Of course, she couldn't leave it at that, because whenever Beltway insiders get together for a chat, etiquette dictates that for every right-wing idiot, there has to be a left-wing counter-idiot.Therefore Mitchell went on to complain, "It's just that there's a creepiness going on on both sides, the fact that there was, you know, prayer shaming going on and the bloggers!"
Chuck choked out something like "prayer, for crying out loud, now they're attacking prayer of all things?" National Journal pundit Ron Fournier added that the partisan debate over the San Bernardino massacre has become as radicalized as the shooters themselves. The debate is irresponsible, he said, because both sides are attacking each other while cravenly ignoring the real threat(s). If they were serious adults, they would be bipartisanly selling the fear and the terror that every concerned citizen should be experiencing.
Fournier: He (President Obama) knows where this is headed and he knows his party is headed in the wrong direction ... In a sane political environment, if you have one party doing prayer shaming and another party demonizing and profiling Muslims, they'd be laughed out of politics. They would be marginalized. We wouldn't write about them [crosstalk] We have two very dysfunctional parties and a media now that is not even [crosstalk]
Mitchell: This is not a serious political debate.
Todd: No.
Fournier: It's dangerous.
Both sides do it! There is a serious Permawar going on here, yet Trump is demonizing Muslims for his own gain, and libruls are demonizing prayer for theirs. Oh, the humanity. Oh, the false equivalence.
What Andrea Mitchell ludicrously calls "prayer shaming" is nothing more than calling out politicians who Tweet their maudlin "thoughts and prayers" after every mass shooting, rather than Tweet out their demands for immediate gun control legislation. This has nothing to do with shaming religious people who pray. This has everything to do with exposing hypocrisy.
Fournier is right that the "debate" has become radicalized. The chattering class is radically stupid and irresponsible for framing everything around partisanship, politics, and the interests of the ruling class in keeping us all afraid, very afraid. While complaining about partisanship trumping (sorry) terror, they're continuously wallowing in partisanship themselves. Heaven forbid that they examine their own alleged consciences for some insight in how they themselves are muddying the "debate" by churning up militaristic fever even as they champion horse-race politics.
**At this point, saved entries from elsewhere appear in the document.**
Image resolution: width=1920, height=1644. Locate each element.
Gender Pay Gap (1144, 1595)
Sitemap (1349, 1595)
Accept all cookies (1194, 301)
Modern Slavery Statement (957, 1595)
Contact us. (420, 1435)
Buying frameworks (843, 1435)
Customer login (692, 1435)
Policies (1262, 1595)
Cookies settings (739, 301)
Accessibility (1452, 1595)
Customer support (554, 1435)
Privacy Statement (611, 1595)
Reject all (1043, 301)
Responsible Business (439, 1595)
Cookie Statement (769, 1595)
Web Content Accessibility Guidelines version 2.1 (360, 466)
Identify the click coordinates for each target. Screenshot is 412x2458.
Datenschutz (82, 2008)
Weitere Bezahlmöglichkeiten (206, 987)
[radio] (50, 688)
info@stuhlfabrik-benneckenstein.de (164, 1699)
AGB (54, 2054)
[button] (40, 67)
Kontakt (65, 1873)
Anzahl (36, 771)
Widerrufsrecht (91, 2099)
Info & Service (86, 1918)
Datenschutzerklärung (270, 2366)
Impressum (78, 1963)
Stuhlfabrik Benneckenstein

The term "prayer shaming" has actually been around for awhile. The Atlantic ran a piece by Emma Green, suspiciously published immediately after the California shooting. It was as though they had it on file and ready to go. This is obviously what gave Andrea Mitchell her convenient talking points:
There’s a clear claim being made here, and one with an edge: Democrats care about doing something and taking action while Republicans waste time offering meaningless prayers. These two reactions, policy-making and praying, are portrayed as mutually exclusive, coming from totally contrasting worldviews. Elsewhere on Twitter, full-on prayer shaming set in: Anger about the shooting was turned not toward the perpetrator or perpetrators, whose identities are still unknown, but at those who offered their prayers.
(snip)
There are many assumptions packed into these attacks on prayer: that all religious people, and specifically Christians, are gun supporters, and vice versa. That people who care about gun control can’t be religious, and if they are, they should keep quiet in the aftermath of yet another heart-wrenching act of violence. At one time in American history, liberals and conservatives shared a language of God, but that’s clearly no longer the case; any invocation of faith is taken as implicit advocacy of right-wing political beliefs.This is missing the point, I think. Nobody is "prayer-shaming" or making fun of religion in these Tweets. As a matter of fact, the prayer-shamer shamers and PC police should also probably alert us to the fact that actual thought-shaming is going on here, too, since the more secular Thoughts invariably precede Prayers in these hypocritical Tweets. We should know that no alleged prayer can ever sail through the air without first attaching to itself the propaganda rocket booster known as magical thinking.
The most powerful evidence against this backlash toward prayer comes not from the Twitterverse, but from San Bernardino. “Pray for us,” a woman texted her father from inside the Inland Regional Center, while she and her colleagues hid from the gunfire. Outside the building, evacuated workers bowed their heads and held hands. They prayed.
Actually, there is not much thought or insight of any kind in evidence within the mainstream media. There are, though, lots of buzzwords passing as mentation in an echo chamber, an embarrassment of bromides passing as political courage and will.
I nominate the term "platitude-shaming" to replace prayer-shaming. Or is that too radical?